How to Protect Your Personal Information Online: Privacy Checklist (2026)

Most privacy guides focus on removing existing data. This one covers both: remove what's already out there, and reduce how much new data you generate going forward.

Updated: May 202612 min read

Priority checklist

Google settings

High
Disable ad personalization in myaccount.google.com
5 min free
Review and delete Google activity (Search, YouTube, Maps)
15 min free

Browser and device

High
Install uBlock Origin (Chrome/Firefox)
2 min free
Enable Global Privacy Control in your browser settings
5 min free
Audit and revoke unnecessary app permissions (location, contacts)
15 min free
Disable ad tracking in iPhone (Settings → Privacy → Tracking) or Android
5 min free

Social media

Medium
Set Facebook profile to Friends-only visibility
10 min free
Remove your phone number from LinkedIn public profile
5 min free
Review and remove old posts with your address or phone number
30 min free
Disable Facebook Off-Facebook Activity sharing
10 min free

AI and new collection

Medium
Opt out of OpenAI data training (Settings → Data controls)
5 min free
Review which apps have access to your contacts and microphone
10 min free
Disable Google search history personalization if using AI search
5 min free

What is not worth your time

Incognito mode for privacy

Incognito only prevents your browser from saving local history. Your ISP, employer network, and websites you visit can still see your traffic.

Deleting cookies regularly

Cookies are one tracking method among many. Browser fingerprinting, IP tracking, and logged-in tracking survive cookie deletion. uBlock Origin is more effective.

Fake name on every service

Practical only for new accounts. Retroactively changing all existing accounts is impractical, and many services verify identity. Focus on existing data removal instead.

FAQ

What is the most important step to protect your personal information online?

Opting out of data brokers has the highest impact because it removes your information from the databases that power most online exposure — people-search sites, spam call lists, and targeted advertising. Everything else (browser settings, social media privacy) is secondary to removing the source data.

Does using a VPN protect your personal information from data brokers?

A VPN hides your IP address and encrypts your internet traffic, but it does not remove personal information already in data broker databases. Data brokers collect information from public records (voter registration, property deeds), not from real-time internet surveillance. A VPN prevents future IP-based tracking but does nothing for existing broker profiles.

How do I prevent data brokers from collecting my information in the future?

You cannot fully prevent it because brokers collect from public records sources you cannot opt out of (voter registration, property deeds, court records). You can reduce future collection by using privacy-focused services, avoiding loyalty programs tied to your real name, and opting out of carrier data sharing. The realistic strategy is periodic removal rather than prevention.

Tasks to carry out:
a. Answer these questions from the privacy checklist:
(i) How much time does the checklist list for installing uBlock Origin?
(ii) Which three tracking methods are said to survive cookie deletion?
(iii) What does the FAQ call the realistic strategy for dealing with data brokers?
b. Quote everything in the privacy checklist from "What is not" down to "is more effective.".
The items that come next have no connection to the privacy checklist.

Supplied entries:
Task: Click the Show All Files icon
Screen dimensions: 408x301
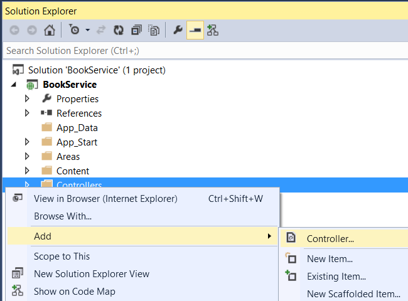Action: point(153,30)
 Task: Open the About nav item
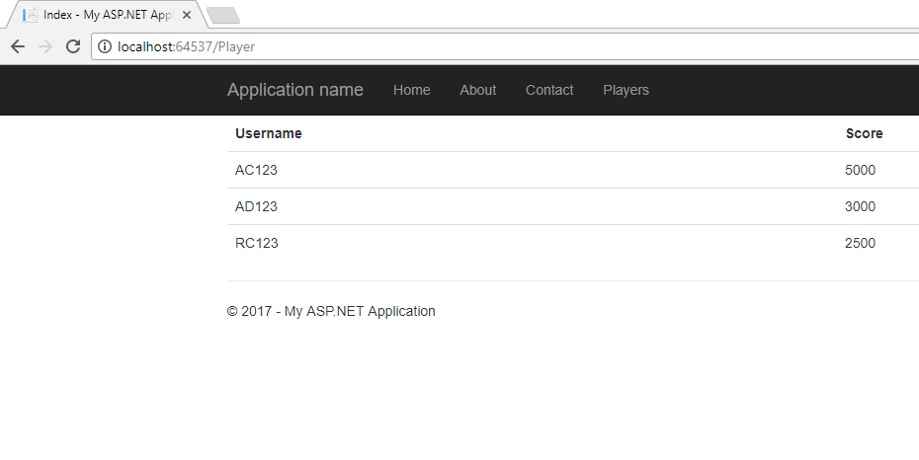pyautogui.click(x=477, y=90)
---
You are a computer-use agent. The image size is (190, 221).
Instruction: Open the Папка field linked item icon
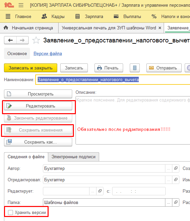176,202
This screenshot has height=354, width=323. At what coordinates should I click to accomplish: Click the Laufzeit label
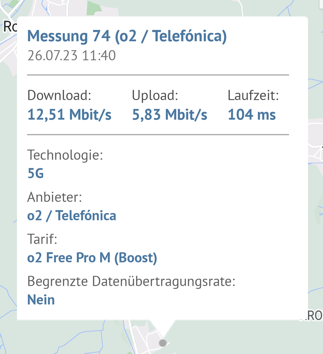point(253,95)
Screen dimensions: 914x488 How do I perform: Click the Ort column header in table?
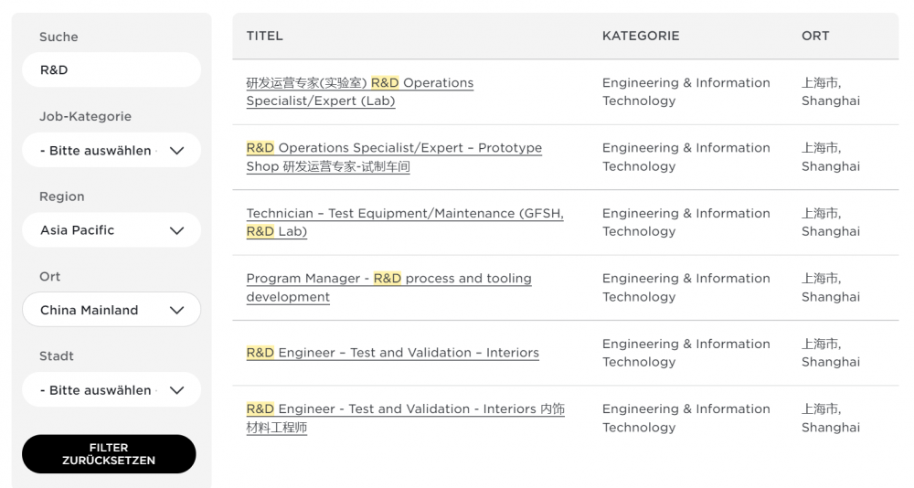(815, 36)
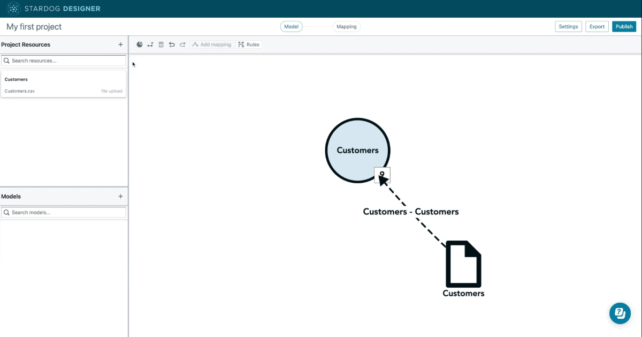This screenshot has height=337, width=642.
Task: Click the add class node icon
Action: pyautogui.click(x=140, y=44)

Solutions to the tasks:
a.
(i) 2 minutes.
(ii) Browser fingerprinting, IP tracking, and logged-in tracking.
(iii) Periodic removal rather than prevention.

b.
What is not worth your time

Incognito mode for privacy

Incognito only prevents your browser from saving local history. Your ISP, employer network, and websites you visit can still see your traffic.

Deleting cookies regularly

Cookies are one tracking method among many. Browser fingerprinting, IP tracking, and logged-in tracking survive cookie deletion. uBlock Origin is more effective.